▶ [Text excerpt]
start
IOM is providing displaced families with Multi-Purpose Cash Assistance (MPCA) to support them to meet their immediate needs while also ensuring flexibility and dignity of choice, as it continues to rehabilitate and construct new water infrastructure, including boreholes and shallow wells in rural areas to reduce displacement.

In April, IOM together with the World Food Programme, UNICEF and other aid partners, launched a Minimum Response Package (MRP) assistance modality in some of the country´s most affected areas. Through the MRP, partners aim to provide immediate life-saving relief including cash, shelter items and hygiene kits to more than 90,000 newly displaced persons in Baidoa, Kismayo and Dollow.  The MRP will also expand displaced communities' access to water, latrines, health and nutrition services.

Somalia is on the front line of climate change with weather patterns becoming more unpredictable each year. The climate crisis is outpacing some of the efforts being taken to save lives and livelihoods in the country.
end
▶ [To be done]
(a) According to the passage on Somalia, how many newly displaced persons does the Minimum Response Package aim to reach?
(b) Reproduce the passage on Somalia word for word from "In April, IOM" to "in the country.".

▶ [Provided material]
start
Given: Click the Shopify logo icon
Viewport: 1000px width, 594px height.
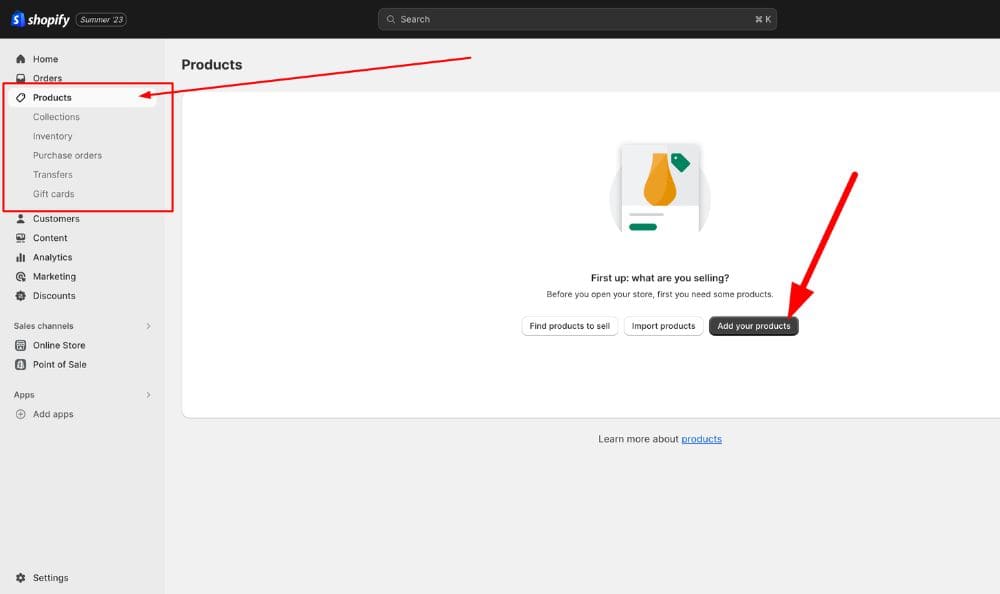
end
▶ [Answers provided]
(a) More than 90,000

(b)
In April, IOM together with the World Food Programme, UNICEF and other aid partners, launched a Minimum Response Package (MRP) assistance modality in some of the country´s most affected areas. Through the MRP, partners aim to provide immediate life-saving relief including cash, shelter items and hygiene kits to more than 90,000 newly displaced persons in Baidoa, Kismayo and Dollow.  The MRP will also expand displaced communities' access to water, latrines, health and nutrition services.

Somalia is on the front line of climate change with weather patterns becoming more unpredictable each year. The climate crisis is outpacing some of the efforts being taken to save lives and livelihoods in the country.